The most common trap is treating the realisation deadline as the moment the duty begins; the Calcutta High Court line of reasoning is that the deadline is the outer limit and the duty to act runs from export. A second trap is forgetting the relief routes — write-off, extension and compounding — which often decide real disputes. A third is confusing Section 8 with the prohibitory provisions; Section 8 is a positive duty, not a restriction. Round out an answer by linking the provision to its statutory neighbours through the FEMA notes hub, and by distinguishing the export-receivable context (Section 7 plus Section 8) from the surrender obligations that apply to individuals.
Frequently asked questions
What exactly does Section 8 of FEMA require?
It imposes a positive duty: where any amount of foreign exchange is due or has accrued to a person resident in India, that person must take all reasonable steps to realise it and repatriate it to India within the period and manner specified by the Reserve Bank.
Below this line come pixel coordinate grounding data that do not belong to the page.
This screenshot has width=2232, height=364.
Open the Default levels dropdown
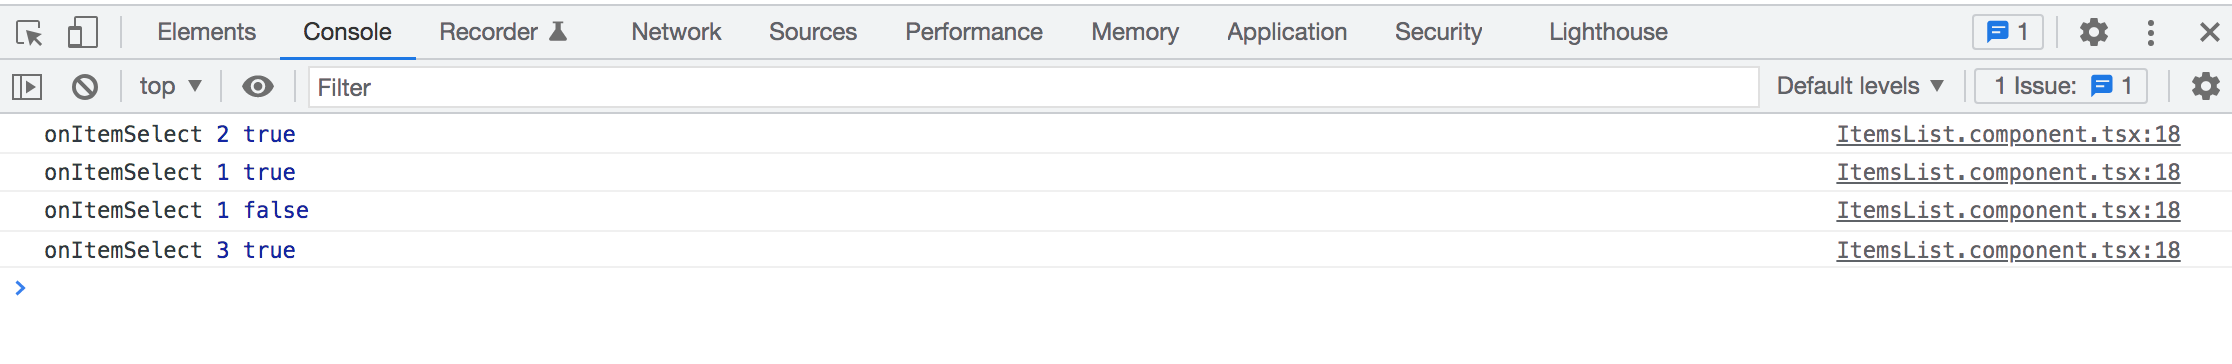pos(1860,86)
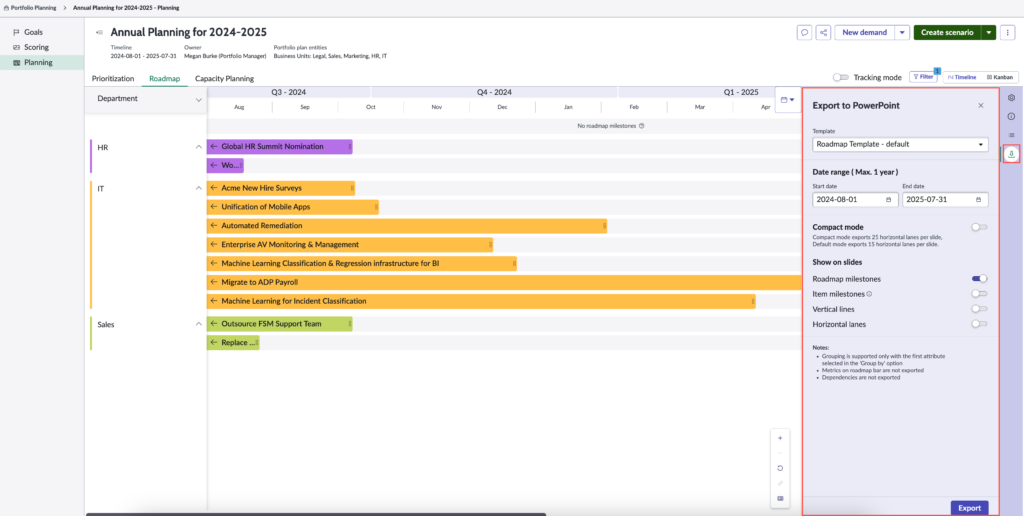Open the comments speech bubble icon

[804, 32]
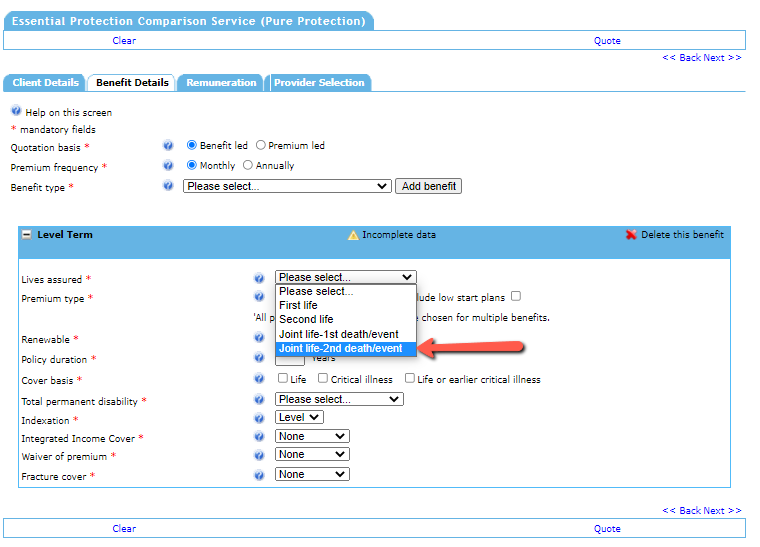Image resolution: width=760 pixels, height=547 pixels.
Task: Collapse the Level Term section
Action: pyautogui.click(x=27, y=235)
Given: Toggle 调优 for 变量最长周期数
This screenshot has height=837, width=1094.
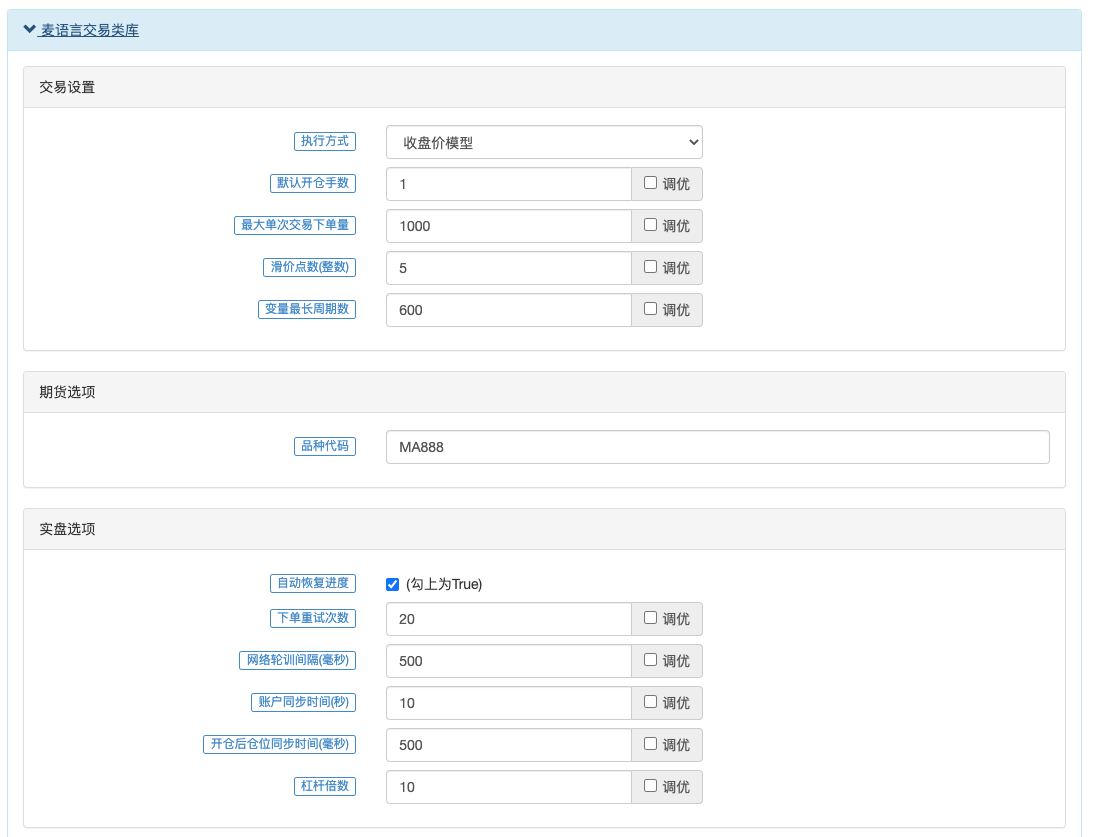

It is an affirmative obligation, unlike most of FEMA which restricts.
Does “repatriate to India” mean the money must be converted into rupees?
Not necessarily. Section 2(y) defines repatriation as bringing the realised foreign exchange into India and either selling it to an authorised person for rupees, or holding it in a permitted account with an authorised person, and it also includes using the amount to discharge a foreign-currency debt. Conversion to rupees is only one of the permitted modes.
What does “all reasonable steps” require of an exporter who is not paid?
Diligent, documented recovery efforts judged by what a prudent businessperson would do — demands, persistent follow-up, invoking contract remedies, insurance claims and, where sensible, legal action abroad. Tribunals have held that filing a hopeless or unpursued foreign suit is not by itself an effective step. Where recovery genuinely fails, the exporter should seek an RBI write-off or extension.
Is intention (mens rea) needed to be penalised under Section 8?
No. Contravention of Section 8 attracts a civil penalty, and following the Supreme Court in Chairman, SEBI v. Shriram Mutual Fund, (2006) 5 SCC 361, breach of a civil regulatory obligation invites penalty once the contravention is established, regardless of intent. The FERA-derived presumption that unexplained non-realisation shows a lack of reasonable steps reinforces this.
What penalty applies for failing to realise and repatriate?
Under Section 13 of FEMA, the penalty can be up to three times the sum involved where it is quantifiable, or up to two lakh rupees where it is not, plus up to five thousand rupees per day for a continuing contravention. Confiscation and a direction to bring the foreign exchange back to India may also follow.
Within what period must export proceeds be realised?
Section 8 itself fixes no number; the period is set by the RBI under the export regulations and Master Direction on Export of Goods and Services, historically nine months from the date of export and periodically revised. The correct approach is to state the principle — realisation within the RBI-specified period — and note that the precise number is governed by the prevailing Master Direction.